## 出典の文章
次のような症状がある方は、高血糖の可能性があります。

  • 口渇感、多飲(異常なほどのどが渇く)
  • 多尿、頻尿
  • 体重減少(食べても体重が増えない)
  • 疲労感、倦怠感 など

ただし、こうした自覚症状は、ある程度時間が経ってから出現することが少なくありません。

無症状のうちから異常を捉え、早めに治療を受けるには、健診などでの定期的なチェックが有効です。

合併症の発症・増悪を防ぐ

糖尿病の合併症としては、細い血管が障害されることで生じる「3大合併症(細小血管症)」が有名です。
典型的には、①神経障害、②網膜症、③腎症の順に出現するといわれています。

糖尿病の3大合併症
糖尿病神経障害 初期の頃から出現。手足先のしびれ・痛み・感覚低下、こむら返り、立ちくらみなどがみられる。
糖尿病網膜症 眼底にある網膜の微小血管が障害され、視力が低下する。
白内障や緑内障を合併することもある。
糖尿病腎症 糖尿病によって腎機能が低下する。
ある程度進行すると、比較的短期間で「末期腎不全」に至り、人工透析が必要となる。

以上のような合併症のほか、脳卒中や心筋梗塞などの動脈硬化性疾患を引き起こすリスク要因となります。

合併症が疑われる症状
  • 手足の先の痺れ、痛み、感覚低下、潰瘍、壊疽
  • 視力低下、目のかすみ、飛蚊症(黒い虫/埃のようなものが見える)
  • 浮腫(むくみ)など

高血糖が持続すると、次第に血管がダメージを受け、QOL(生活の質)低下をもたらす重大合併症につながります。

## データ抜粋
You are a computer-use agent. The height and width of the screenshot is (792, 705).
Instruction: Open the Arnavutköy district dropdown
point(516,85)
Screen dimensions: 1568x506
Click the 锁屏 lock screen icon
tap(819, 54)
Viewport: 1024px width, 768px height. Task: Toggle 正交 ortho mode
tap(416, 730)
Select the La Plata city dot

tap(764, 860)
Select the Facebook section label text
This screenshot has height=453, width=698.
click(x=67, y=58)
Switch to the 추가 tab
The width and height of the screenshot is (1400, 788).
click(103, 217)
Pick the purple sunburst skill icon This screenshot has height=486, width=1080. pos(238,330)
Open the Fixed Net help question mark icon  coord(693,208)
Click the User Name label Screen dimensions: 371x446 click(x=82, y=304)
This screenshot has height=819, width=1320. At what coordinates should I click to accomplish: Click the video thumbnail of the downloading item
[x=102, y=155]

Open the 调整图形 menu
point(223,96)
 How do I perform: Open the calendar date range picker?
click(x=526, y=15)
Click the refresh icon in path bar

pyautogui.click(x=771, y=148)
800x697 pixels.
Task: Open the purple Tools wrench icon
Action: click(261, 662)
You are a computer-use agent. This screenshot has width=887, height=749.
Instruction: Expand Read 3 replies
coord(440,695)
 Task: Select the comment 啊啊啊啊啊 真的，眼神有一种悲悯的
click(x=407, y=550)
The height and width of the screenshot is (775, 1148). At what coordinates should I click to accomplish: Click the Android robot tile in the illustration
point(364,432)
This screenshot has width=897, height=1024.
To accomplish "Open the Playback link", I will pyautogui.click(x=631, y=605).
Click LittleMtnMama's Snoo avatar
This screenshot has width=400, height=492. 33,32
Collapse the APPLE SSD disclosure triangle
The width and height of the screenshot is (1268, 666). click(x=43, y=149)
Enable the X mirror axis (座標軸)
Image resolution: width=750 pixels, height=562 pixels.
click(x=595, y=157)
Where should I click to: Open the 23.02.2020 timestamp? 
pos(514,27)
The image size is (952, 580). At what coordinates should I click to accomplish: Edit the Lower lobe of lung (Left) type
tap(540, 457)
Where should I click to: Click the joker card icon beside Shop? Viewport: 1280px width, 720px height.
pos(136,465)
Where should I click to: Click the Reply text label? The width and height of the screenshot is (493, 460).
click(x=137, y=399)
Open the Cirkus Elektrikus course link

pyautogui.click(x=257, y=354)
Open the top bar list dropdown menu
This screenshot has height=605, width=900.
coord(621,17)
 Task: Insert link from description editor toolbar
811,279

## 取り組む課題
- a) 出典の文章のうち、「糖尿病網膜症 眼底にある網膜の微小血管が障害され、視力が低下する。」を含む語句で始まり「す重大合併症につながります。」で終わる部分を、一字も変えずに引用してください。
- b) 出典の文章によると、糖尿病の3大合併症は典型的にどの順番で出現するといわれていますか?
- c) 出典の文章で、高血糖の可能性がある症状として箇条書きにされている項目をすべて挙げてください。

## 演習の結果
- a)
糖尿病網膜症 眼底にある網膜の微小血管が障害され、視力が低下する。
白内障や緑内障を合併することもある。
糖尿病腎症 糖尿病によって腎機能が低下する。
ある程度進行すると、比較的短期間で「末期腎不全」に至り、人工透析が必要となる。

以上のような合併症のほか、脳卒中や心筋梗塞などの動脈硬化性疾患を引き起こすリスク要因となります。

合併症が疑われる症状
  • 手足の先の痺れ、痛み、感覚低下、潰瘍、壊疽
  • 視力低下、目のかすみ、飛蚊症(黒い虫/埃のようなものが見える)
  • 浮腫(むくみ)など

高血糖が持続すると、次第に血管がダメージを受け、QOL(生活の質)低下をもたらす重大合併症につながります。

- b) 神経障害、網膜症、腎症の順です。

- c)
- 口渇感、多飲(異常なほどのどが渇く)
- 多尿、頻尿
- 体重減少(食べても体重が増えない)
- 疲労感、倦怠感